Coded for by 6 (six) distinct codons: Arginine, Leucine, Serine
Coded for by 4 (four) distinct codons: Alanine, Glycine, Proline, Threonine, Valine
Coded for by 3 (three) distinct codons: Isoleucine
Coded for by 2 (two) distinct codons: Asparagine, Aspartic acid, Cysteine, Glutamic acid, Glutamine, Histidine, Lysine, Phenylalanine, Tyrosine
Coded for by exactly 1 (one) distinct codon: Methionine, Tryptophan
There are also the three 'stop' codons (UAA, UAG, and UGA), which mark the end of a coding sequence; I mention them so nobody will get the idea that I can't add…
But I digress.
If a protein contains exactly one Leucine amino acid, there must be a minimum of six distinct coding sequences which will yield exactly & precisely that specific protein. I say "must" because, even if you assume the entire rest of the sequence yields a single unique result, the bit of the sequence which yields the Leucine could be any of 6 (six) distinct codons, namely, UUA; UUG; CUU; CUC; CUA; and CUG. And of course, all save two of the other amino acids (that pair being Methionine and Tryptophan) are coded for by 2+ distinct codons.

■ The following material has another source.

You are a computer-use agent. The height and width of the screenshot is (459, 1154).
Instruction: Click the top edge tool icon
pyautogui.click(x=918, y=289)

So if you want to know how many different nucleotide sequences are physically capable of yielding a given protein, count up each of the individual amino acids in that protein. Let A = the number of Alanines in the protein; C, the number of Cysteines; D, the number of Aspartic acids; E, Glutamic acids; F, Phenylalanines; G, Glycines; H, Histidines; I, Isoleucines; K, Lysines; L, Leucines; M, Methionines; N, Asparagines; P, Prolines; Q, Glutamines; R, Arginines; S, Serines; T, Threonines; V, Valines; W, Tryptophans; and Y, Tyrosines… and plug those values into this equation:
Number of sequences = 6^(L+R+S) * 4^(A+G+P+T+V) * 3^(I) * 2^(C+D+E+F+H+K+N+Q+Y)
For any protein which does not consist entirely of Methionine and Tryptophan, this calculation will yield a number of possible sequences which is appreciably greater than 1 (one). Hence, the vast majority of protein coding sequences must be able to tolerate some degree of change.